[WHAT THE TASK ASKS]:
Return all of the lines below exactly as they are.

Dataset entries:
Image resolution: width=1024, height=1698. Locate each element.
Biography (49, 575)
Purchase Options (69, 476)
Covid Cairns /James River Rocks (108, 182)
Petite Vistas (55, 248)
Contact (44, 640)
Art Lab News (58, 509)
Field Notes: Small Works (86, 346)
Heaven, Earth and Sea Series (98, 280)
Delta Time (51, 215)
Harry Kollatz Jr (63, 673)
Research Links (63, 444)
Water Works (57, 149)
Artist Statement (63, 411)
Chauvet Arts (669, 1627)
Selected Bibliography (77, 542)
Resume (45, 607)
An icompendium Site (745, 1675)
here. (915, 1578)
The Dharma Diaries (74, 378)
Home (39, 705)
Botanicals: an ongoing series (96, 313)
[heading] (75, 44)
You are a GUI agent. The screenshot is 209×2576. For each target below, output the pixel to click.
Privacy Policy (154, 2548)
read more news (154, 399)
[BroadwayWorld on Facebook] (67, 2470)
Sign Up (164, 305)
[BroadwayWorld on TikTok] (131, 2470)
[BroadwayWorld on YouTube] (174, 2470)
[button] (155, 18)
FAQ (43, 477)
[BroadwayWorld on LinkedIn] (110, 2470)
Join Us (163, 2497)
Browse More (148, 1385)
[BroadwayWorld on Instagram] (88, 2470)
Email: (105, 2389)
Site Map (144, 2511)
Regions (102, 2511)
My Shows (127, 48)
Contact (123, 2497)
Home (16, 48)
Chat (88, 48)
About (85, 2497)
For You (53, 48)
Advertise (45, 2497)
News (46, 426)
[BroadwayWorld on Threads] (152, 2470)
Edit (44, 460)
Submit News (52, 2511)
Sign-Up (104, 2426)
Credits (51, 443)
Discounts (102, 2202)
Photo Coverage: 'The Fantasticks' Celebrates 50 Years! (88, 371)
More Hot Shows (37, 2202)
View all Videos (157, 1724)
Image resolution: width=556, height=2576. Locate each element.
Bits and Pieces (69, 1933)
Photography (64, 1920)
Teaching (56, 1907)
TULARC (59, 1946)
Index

[TASK ANSWER]:
Image resolution: width=1024, height=1698. Locate each element.
Biography (49, 575)
Purchase Options (69, 476)
Covid Cairns /James River Rocks (108, 182)
Petite Vistas (55, 248)
Contact (44, 640)
Art Lab News (58, 509)
Field Notes: Small Works (86, 346)
Heaven, Earth and Sea Series (98, 280)
Delta Time (51, 215)
Harry Kollatz Jr (63, 673)
Research Links (63, 444)
Water Works (57, 149)
Artist Statement (63, 411)
Chauvet Arts (669, 1627)
Selected Bibliography (77, 542)
Resume (45, 607)
An icompendium Site (745, 1675)
here. (915, 1578)
The Dharma Diaries (74, 378)
Home (39, 705)
Botanicals: an ongoing series (96, 313)
[heading] (75, 44)
You are a GUI agent. The screenshot is 209×2576. For each target below, output the pixel to click.
Privacy Policy (154, 2548)
read more news (154, 399)
[BroadwayWorld on Facebook] (67, 2470)
Sign Up (164, 305)
[BroadwayWorld on TikTok] (131, 2470)
[BroadwayWorld on YouTube] (174, 2470)
[button] (155, 18)
FAQ (43, 477)
[BroadwayWorld on LinkedIn] (110, 2470)
Join Us (163, 2497)
Browse More (148, 1385)
[BroadwayWorld on Instagram] (88, 2470)
Email: (105, 2389)
Site Map (144, 2511)
Regions (102, 2511)
My Shows (127, 48)
Contact (123, 2497)
Home (16, 48)
Chat (88, 48)
About (85, 2497)
For You (53, 48)
Advertise (45, 2497)
News (46, 426)
[BroadwayWorld on Threads] (152, 2470)
Edit (44, 460)
Submit News (52, 2511)
Sign-Up (104, 2426)
Credits (51, 443)
Discounts (102, 2202)
Photo Coverage: 'The Fantasticks' Celebrates 50 Years! (88, 371)
More Hot Shows (37, 2202)
View all Videos (157, 1724)
Image resolution: width=556, height=2576. Locate each element.
Bits and Pieces (69, 1933)
Photography (64, 1920)
Teaching (56, 1907)
TULARC (59, 1946)
Index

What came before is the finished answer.